Document passage START

Clin Chem Lab Med. 2026 Mar 20. doi: 10.1515/cclm-2026-0112. Online ahead of print.
ABSTRACT
OBJECTIVES: Indirect clinical outcome-based analytical performance specifications (APS) may offer a feasible alternative to direct studies but raise questions regarding data requirements and transferability. This study aimed to determine the minimum sample size for simulation-driven APS and to investigate the impact of data origin.
METHODS: We analysed data for six laboratory measurands from four distinct datasets: three Turkish hospitals (Istanbul, Ankara, Van) and the US National Health and Nutrition Examination Survey (NHANES) 2017-2020 dataset. Using the ‘APS Calculator’, we determined APS for measurement uncertainty (MU). The effect of sample size was evaluated by subsampling the Istanbul dataset (n=50,000 to n=500) and calculating the Mean Absolute Percentage Error (MAPE) relative to the baseline (n=50,000) (acceptable <2 %). Precision of APS estimate was evaluated using nonparametric 95 % confidence intervals from simulation results and summarized as relative margin of error (RME; acceptable <10 %). Data-origin effects were assessed by Pearson correlation analysis of APS for MU across the four datasets.
RESULTS: A sample size of n=5,000 met stability and precision criteria (MAPE 1.99 %; mean RME 6.86 %), whereas n=2,000 exceeded thresholds (MAPE 2.32 %; mean RME 10.67 %). APS for MU were highly consistent across datasets (Pearson r 0.977-0.994), with the main divergence observed for total folate in NHANES.
CONCLUSIONS: A minimum sample size of 5,000 results appears sufficient for a reliable simulation-driven APS determination. APS were largely transferable across populations when decision limits and agreement targets were constant, with caution for analytes influenced by population exposure and method selectivity.

Document passage END

**What this exercise asks**
• A. According to the abstract, why is 5,000 results treated as the minimum sample size? Answer in one to three sentences.
• B. Please set down the part of the abstract between "METHODS: We analysed" and "the four datasets.", inclusive, word for word.
The data after this abstract come from a separate source.

Collected data START

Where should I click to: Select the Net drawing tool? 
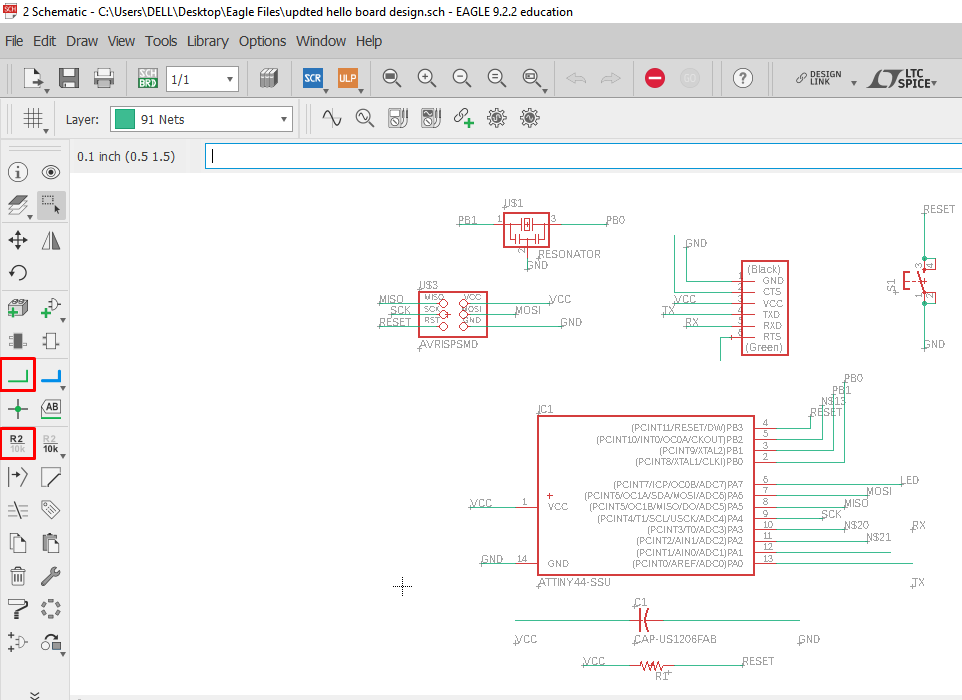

Collected data END

**Solutions to the tasks**
• A. At n=5,000, both criteria were met: the MAPE of 1.99 % was under the 2 % limit, and the mean RME of 6.86 % was under the 10 % limit. At n=2,000, both thresholds were exceeded, with a MAPE of 2.32 % and a mean RME of 10.67 %.

• B.
METHODS: We analysed data for six laboratory measurands from four distinct datasets: three Turkish hospitals (Istanbul, Ankara, Van) and the US National Health and Nutrition Examination Survey (NHANES) 2017-2020 dataset. Using the ‘APS Calculator’, we determined APS for measurement uncertainty (MU). The effect of sample size was evaluated by subsampling the Istanbul dataset (n=50,000 to n=500) and calculating the Mean Absolute Percentage Error (MAPE) relative to the baseline (n=50,000) (acceptable <2 %). Precision of APS estimate was evaluated using nonparametric 95 % confidence intervals from simulation results and summarized as relative margin of error (RME; acceptable <10 %). Data-origin effects were assessed by Pearson correlation analysis of APS for MU across the four datasets.